In the past 15 years, statistical physics has been successful as a framework for modelling complex networks. On the theoretical side, this approach has unveiled a variety of physical phenomena, such as the emergence of mixed distributions and ensemble non-equivalence, that are observed in heterogeneous networks but not in homogeneous systems. At the same time, thanks to the deep connection between the principle of maximum entropy and information theory, statistical physics has led to the definition of null models for networks that reproduce features of real-world systems but that are otherwise as random as possible. We review here the statistical physics approach and the null models for complex networks, focusing in particular on analytical frameworks that reproduce local network features. We show how these models have been used to detect statistically significant structural patterns in real-world networks and to reconstruct the network structure in cases of incomplete information. We further survey the statistical physics models that reproduce more complex, semilocal network features using Markov chain Monte Carlo sampling, as well as models of generalized network structures, such as multiplex networks, interacting networks and simplicial complexes.
Statistical physics is a powerful framework to explain properties of complex networks, modelled as systems of heterogeneous entities whose degrees of freedom are their interactions rather than their states.
The statistical physics of complex networks has brought theoretical insights into physical phenomena that are different in heterogeneous networks than in homogeneous systems.
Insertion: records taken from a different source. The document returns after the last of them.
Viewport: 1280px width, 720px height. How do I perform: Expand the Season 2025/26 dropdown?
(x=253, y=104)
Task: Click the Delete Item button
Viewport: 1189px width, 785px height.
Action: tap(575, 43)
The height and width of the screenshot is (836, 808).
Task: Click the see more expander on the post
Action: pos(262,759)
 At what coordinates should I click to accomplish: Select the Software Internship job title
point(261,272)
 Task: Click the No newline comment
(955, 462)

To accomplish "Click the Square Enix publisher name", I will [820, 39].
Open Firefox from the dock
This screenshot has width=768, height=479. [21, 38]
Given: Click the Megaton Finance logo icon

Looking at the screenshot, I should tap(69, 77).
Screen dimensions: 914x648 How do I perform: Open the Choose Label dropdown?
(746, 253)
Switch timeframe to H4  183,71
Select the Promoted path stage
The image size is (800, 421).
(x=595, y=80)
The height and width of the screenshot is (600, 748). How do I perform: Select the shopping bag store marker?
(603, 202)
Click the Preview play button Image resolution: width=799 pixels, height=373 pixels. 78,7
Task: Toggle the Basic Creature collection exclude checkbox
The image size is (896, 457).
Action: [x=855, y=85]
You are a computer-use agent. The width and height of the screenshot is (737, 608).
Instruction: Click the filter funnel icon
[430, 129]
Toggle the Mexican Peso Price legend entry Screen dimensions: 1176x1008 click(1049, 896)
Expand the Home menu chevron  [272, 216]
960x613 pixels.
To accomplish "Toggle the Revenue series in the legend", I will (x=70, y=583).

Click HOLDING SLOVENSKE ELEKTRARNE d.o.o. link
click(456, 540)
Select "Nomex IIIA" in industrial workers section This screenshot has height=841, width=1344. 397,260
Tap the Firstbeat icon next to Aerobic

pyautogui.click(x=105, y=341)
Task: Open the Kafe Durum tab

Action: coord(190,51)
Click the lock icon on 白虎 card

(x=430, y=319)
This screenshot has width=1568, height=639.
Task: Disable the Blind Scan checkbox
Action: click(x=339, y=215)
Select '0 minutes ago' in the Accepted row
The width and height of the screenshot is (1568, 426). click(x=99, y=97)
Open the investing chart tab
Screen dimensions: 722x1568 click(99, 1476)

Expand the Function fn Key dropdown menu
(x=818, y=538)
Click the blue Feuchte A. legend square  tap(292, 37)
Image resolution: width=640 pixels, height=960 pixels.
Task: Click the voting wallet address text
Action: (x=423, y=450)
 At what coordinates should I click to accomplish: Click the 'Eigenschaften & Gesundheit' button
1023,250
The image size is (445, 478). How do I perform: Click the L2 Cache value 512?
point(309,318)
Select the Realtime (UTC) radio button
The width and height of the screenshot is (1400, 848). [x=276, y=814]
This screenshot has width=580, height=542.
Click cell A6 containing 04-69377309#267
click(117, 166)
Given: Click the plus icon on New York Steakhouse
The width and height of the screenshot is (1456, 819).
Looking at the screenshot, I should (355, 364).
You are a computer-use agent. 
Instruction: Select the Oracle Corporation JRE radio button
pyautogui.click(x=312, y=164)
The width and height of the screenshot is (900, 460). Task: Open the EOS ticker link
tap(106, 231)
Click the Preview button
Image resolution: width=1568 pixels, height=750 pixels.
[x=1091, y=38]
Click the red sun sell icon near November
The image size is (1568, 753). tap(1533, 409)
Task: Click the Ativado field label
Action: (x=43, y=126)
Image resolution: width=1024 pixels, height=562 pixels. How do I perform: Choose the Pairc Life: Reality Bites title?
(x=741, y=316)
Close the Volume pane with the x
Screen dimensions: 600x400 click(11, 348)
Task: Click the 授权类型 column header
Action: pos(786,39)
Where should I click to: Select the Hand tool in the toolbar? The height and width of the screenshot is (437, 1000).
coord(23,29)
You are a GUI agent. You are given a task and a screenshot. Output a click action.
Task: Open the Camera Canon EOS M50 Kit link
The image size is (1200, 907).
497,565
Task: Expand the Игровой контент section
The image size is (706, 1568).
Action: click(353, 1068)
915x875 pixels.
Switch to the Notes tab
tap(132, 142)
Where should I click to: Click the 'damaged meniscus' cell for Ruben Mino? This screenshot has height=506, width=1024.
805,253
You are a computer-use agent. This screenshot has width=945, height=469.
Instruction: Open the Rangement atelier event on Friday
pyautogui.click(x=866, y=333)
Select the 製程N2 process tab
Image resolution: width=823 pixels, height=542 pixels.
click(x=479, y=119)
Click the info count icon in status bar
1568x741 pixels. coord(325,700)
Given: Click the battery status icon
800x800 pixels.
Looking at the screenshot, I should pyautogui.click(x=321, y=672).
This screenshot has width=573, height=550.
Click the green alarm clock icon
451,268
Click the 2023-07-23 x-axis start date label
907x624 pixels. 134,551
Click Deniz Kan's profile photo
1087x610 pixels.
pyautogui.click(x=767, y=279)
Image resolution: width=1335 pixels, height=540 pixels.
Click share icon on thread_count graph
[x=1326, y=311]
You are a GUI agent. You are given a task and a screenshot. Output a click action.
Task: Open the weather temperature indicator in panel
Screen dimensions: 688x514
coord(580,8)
From an applied perspective, statistical physics defines null models for real-world networks that reproduce local features but are otherwise as random as possible.
These models have been used, on the one hand, to detect statistically significant patterns in real-world networks and, on the other, to infer the network structure when information is incomplete.
These applications are particularly useful in the current information age to make consistent inference from huge streams of continuously produced, high-dimensional, noisy data.
The statistical mechanics approach has also been extended using numerical techniques to reproduce semilocal network features and, more recently, to encompass structures such as multilayer networks and simplicial complexes.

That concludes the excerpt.